▸ EXERCISE DETAILS
Reproduce the data in its entirety, exactly as supplied.

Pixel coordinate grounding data
Segment Open

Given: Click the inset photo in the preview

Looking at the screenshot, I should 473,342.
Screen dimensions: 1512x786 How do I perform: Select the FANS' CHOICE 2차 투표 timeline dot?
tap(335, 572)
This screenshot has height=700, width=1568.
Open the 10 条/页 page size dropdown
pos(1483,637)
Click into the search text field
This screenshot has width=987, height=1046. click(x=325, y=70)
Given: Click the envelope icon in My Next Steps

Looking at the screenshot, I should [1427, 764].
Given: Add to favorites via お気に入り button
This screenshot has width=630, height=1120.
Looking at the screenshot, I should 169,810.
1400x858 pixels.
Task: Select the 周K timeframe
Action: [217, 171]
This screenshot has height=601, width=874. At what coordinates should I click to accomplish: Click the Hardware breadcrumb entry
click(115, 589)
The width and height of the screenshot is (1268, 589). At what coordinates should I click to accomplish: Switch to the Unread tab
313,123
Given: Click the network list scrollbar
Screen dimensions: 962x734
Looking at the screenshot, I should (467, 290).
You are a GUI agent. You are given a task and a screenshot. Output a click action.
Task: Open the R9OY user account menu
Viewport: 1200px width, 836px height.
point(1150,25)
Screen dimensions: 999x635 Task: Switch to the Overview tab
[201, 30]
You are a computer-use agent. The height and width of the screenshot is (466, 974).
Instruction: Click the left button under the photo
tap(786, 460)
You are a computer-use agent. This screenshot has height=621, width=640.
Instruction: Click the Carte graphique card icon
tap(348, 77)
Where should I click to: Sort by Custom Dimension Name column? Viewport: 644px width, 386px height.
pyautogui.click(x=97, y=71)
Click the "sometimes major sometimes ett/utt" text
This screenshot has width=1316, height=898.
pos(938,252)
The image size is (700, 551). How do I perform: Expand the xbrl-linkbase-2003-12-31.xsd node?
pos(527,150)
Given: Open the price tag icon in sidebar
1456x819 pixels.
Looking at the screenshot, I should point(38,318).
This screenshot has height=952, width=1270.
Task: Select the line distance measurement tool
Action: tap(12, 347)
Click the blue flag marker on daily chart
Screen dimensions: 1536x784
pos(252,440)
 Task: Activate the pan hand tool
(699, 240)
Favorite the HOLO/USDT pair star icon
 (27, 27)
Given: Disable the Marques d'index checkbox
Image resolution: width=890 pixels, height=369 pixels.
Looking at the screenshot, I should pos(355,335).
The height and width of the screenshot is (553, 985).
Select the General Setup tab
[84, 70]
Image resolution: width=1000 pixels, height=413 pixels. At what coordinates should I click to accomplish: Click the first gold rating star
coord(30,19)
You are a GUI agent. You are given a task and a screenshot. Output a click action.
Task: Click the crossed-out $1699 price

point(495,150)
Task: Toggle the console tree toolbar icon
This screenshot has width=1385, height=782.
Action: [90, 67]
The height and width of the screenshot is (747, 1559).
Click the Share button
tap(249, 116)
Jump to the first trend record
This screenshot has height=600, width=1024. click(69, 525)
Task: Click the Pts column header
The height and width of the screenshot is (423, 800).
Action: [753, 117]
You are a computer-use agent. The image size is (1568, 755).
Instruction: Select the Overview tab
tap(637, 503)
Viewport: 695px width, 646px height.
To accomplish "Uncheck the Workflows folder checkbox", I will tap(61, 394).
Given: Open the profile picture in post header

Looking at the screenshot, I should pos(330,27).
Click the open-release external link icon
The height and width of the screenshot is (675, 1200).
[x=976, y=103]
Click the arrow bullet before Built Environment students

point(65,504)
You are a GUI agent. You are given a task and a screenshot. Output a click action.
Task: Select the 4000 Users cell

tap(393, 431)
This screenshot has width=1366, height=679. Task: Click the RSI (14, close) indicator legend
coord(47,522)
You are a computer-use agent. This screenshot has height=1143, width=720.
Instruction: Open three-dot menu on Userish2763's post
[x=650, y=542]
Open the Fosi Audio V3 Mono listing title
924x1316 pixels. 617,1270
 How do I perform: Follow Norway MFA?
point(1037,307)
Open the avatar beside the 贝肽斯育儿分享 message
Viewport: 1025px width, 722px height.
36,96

Segment Closed

▸ EXERCISE RESULT
Given: Click the inset photo in the preview

Looking at the screenshot, I should 473,342.
Screen dimensions: 1512x786 How do I perform: Select the FANS' CHOICE 2차 투표 timeline dot?
tap(335, 572)
This screenshot has height=700, width=1568.
Open the 10 条/页 page size dropdown
pos(1483,637)
Click into the search text field
This screenshot has width=987, height=1046. click(x=325, y=70)
Given: Click the envelope icon in My Next Steps

Looking at the screenshot, I should [1427, 764].
Given: Add to favorites via お気に入り button
This screenshot has width=630, height=1120.
Looking at the screenshot, I should 169,810.
1400x858 pixels.
Task: Select the 周K timeframe
Action: [217, 171]
This screenshot has height=601, width=874. At what coordinates should I click to accomplish: Click the Hardware breadcrumb entry
click(115, 589)
The width and height of the screenshot is (1268, 589). At what coordinates should I click to accomplish: Switch to the Unread tab
313,123
Given: Click the network list scrollbar
Screen dimensions: 962x734
Looking at the screenshot, I should (467, 290).
You are a GUI agent. You are given a task and a screenshot. Output a click action.
Task: Open the R9OY user account menu
Viewport: 1200px width, 836px height.
point(1150,25)
Screen dimensions: 999x635 Task: Switch to the Overview tab
[201, 30]
You are a computer-use agent. The height and width of the screenshot is (466, 974).
Instruction: Click the left button under the photo
tap(786, 460)
You are a computer-use agent. This screenshot has height=621, width=640.
Instruction: Click the Carte graphique card icon
tap(348, 77)
Where should I click to: Sort by Custom Dimension Name column? Viewport: 644px width, 386px height.
pyautogui.click(x=97, y=71)
Click the "sometimes major sometimes ett/utt" text
This screenshot has width=1316, height=898.
pos(938,252)
The image size is (700, 551). How do I perform: Expand the xbrl-linkbase-2003-12-31.xsd node?
pos(527,150)
Given: Open the price tag icon in sidebar
1456x819 pixels.
Looking at the screenshot, I should point(38,318).
This screenshot has height=952, width=1270.
Task: Select the line distance measurement tool
Action: tap(12, 347)
Click the blue flag marker on daily chart
Screen dimensions: 1536x784
pos(252,440)
 Task: Activate the pan hand tool
(699, 240)
Favorite the HOLO/USDT pair star icon
 (27, 27)
Given: Disable the Marques d'index checkbox
Image resolution: width=890 pixels, height=369 pixels.
Looking at the screenshot, I should pos(355,335).
The height and width of the screenshot is (553, 985).
Select the General Setup tab
[84, 70]
Image resolution: width=1000 pixels, height=413 pixels. At what coordinates should I click to accomplish: Click the first gold rating star
coord(30,19)
You are a GUI agent. You are given a task and a screenshot. Output a click action.
Task: Click the crossed-out $1699 price

point(495,150)
Task: Toggle the console tree toolbar icon
This screenshot has width=1385, height=782.
Action: [90, 67]
The height and width of the screenshot is (747, 1559).
Click the Share button
tap(249, 116)
Jump to the first trend record
This screenshot has height=600, width=1024. click(69, 525)
Task: Click the Pts column header
The height and width of the screenshot is (423, 800).
Action: [753, 117]
You are a computer-use agent. The image size is (1568, 755).
Instruction: Select the Overview tab
tap(637, 503)
Viewport: 695px width, 646px height.
To accomplish "Uncheck the Workflows folder checkbox", I will tap(61, 394).
Given: Open the profile picture in post header

Looking at the screenshot, I should pos(330,27).
Click the open-release external link icon
The height and width of the screenshot is (675, 1200).
[x=976, y=103]
Click the arrow bullet before Built Environment students

point(65,504)
You are a GUI agent. You are given a task and a screenshot. Output a click action.
Task: Select the 4000 Users cell

tap(393, 431)
This screenshot has width=1366, height=679. Task: Click the RSI (14, close) indicator legend
coord(47,522)
You are a computer-use agent. This screenshot has height=1143, width=720.
Instruction: Open three-dot menu on Userish2763's post
[x=650, y=542]
Open the Fosi Audio V3 Mono listing title
924x1316 pixels. 617,1270
 How do I perform: Follow Norway MFA?
point(1037,307)
Open the avatar beside the 贝肽斯育儿分享 message
Viewport: 1025px width, 722px height.
36,96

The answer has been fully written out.